In Russia, legislation on ‘extremism’ poses new press freedom threat

New York, July 11, 2007—The upper house of the Russian parliament today approved a package of amendments that would expand the definition of extremism to include public discussion of such activity, and give law enforcement officials broad authority to suspend media outlets that do not comply with the new restrictions. The package, proposed by deputies from the ruling United Russia party, now goes to President Vladimir Putin to be signed into law. The lower house, the state Duma, approved the measure on Friday.

Ostensibly designed to fight extremism—including the growing nationalist and neo-Nazi movements—the new measures would have the effect of muzzling critical voices, according to research by the Committee to Protect Journalists. Today, CPJ expressed grave concern that the amendments will be used to silence government critics, and it called on the Russian president to veto the legislation.

“The vague language of these amendments makes them ambiguous and all-encompassing,” CPJ Executive Director Joel Simon said. “They provide Russian authorities with yet another set of tools to silence critics and chill independent news coverage in the countdown to Russia’s parliamentary and presidential votes. We call on President Putin to exercise his responsibility as a democratic leader and veto these draconian measures.”

This is the second set of anti-extremist amendments introduced in Russia in as many years. Amid domestic and international criticism, Putin signed amendments in July 2006 that broadened the definition of extremism to include media criticism of state officials. As with the 2006 bill, the new set of amendments was approved quickly despite concerns from media, human rights, and political opposition groups.

Amendments to the Law on Fighting Extremist Activity require news media to label as “extremist” in their reports any organization that the government has banned as such. The government intends to issue a list of such groups in coming weeks.

Another amendment expands the definition of extremist activity to include “public justification of terrorism or other terrorist activity.” The bill does not define the term “justification,” leaving critics to suggest that it will be interpreted very broadly.

Gennady Gudkov, a State Duma security committee member and a colonel in the Federal Security Service (FSB), told the independent Moscow radio station Ekho Moskvy that the measure makes it impossible to “differentiate between extremist statements and an ordinary controversy, political argument, or criticism of the state.” The determination, he said, is left to state agencies.

An amendment to Russia’s Administrative Code would regulate the production and distribution of “extremist” material. The amendment does not specify what constitutes extremist material even as it introduces new penalties for journalists, media outlets, and printers found guilty of the offense. Penalties range from fines and confiscation of production equipment, to the outright suspension of media outlets for up to 90 days.
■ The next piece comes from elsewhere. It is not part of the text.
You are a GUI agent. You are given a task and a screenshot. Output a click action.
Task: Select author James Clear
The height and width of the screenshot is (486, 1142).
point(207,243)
Amendments to Russia’s Criminal Code expand the definition of extremism as a crime motivated by “hatred or hostility toward a certain social group” without clarifying the term “social group.” Such broad language could prevent media from reporting on public officials or powerful businesspeople, analysts said.

An amendment to the Law on Surveillance gives officials broader grounds to tap telephones. Under the amendment, court approval for phone taps may be obtained for suspected crimes as minor as hooliganism. “They [authorities] will tap the phones of the people they need to eavesdrop on—those in the opposition, those who voice criticism,” Gudkov told Ekho Moskvy. “It’s simply a revolution in this area.”

In May, CPJ named Russia one of the world’s worst backsliders on press freedom. Recent history offers a guide as to how the new measures might be used.

The Moscow-based Media Law and Policy Institute said Rosokhrankultura, the government’s media regulator, issued 32 warnings to Russian media outlets in 2006 concerning their coverage of purported extremist activity. The independent radio station Ekho Moskvy has reported receiving 15 warning letters from FSB officials and prosecutors in the past two months. Aleksei Venediktov, the station’s editor-in-chief, told the Financial Times that authorities demanded that Ekho Moskvy explain why it interviewed opposition leaders Garry Kasparov and Eduard Limonov of the coalition Other Russia.

The amendments have already sown alarm and confusion among Russian journalists, who say the measures may further chill news coverage ahead of Russia’s parliamentary and presidential elections. The uncertainty was reflected in a Ren TV report last week. “For good reporting it is important that the correspondent be at the scene—but working under the new conditions will be a thankless task. Sometimes it is really better to keep quiet than talk,” according to a transcript of the report.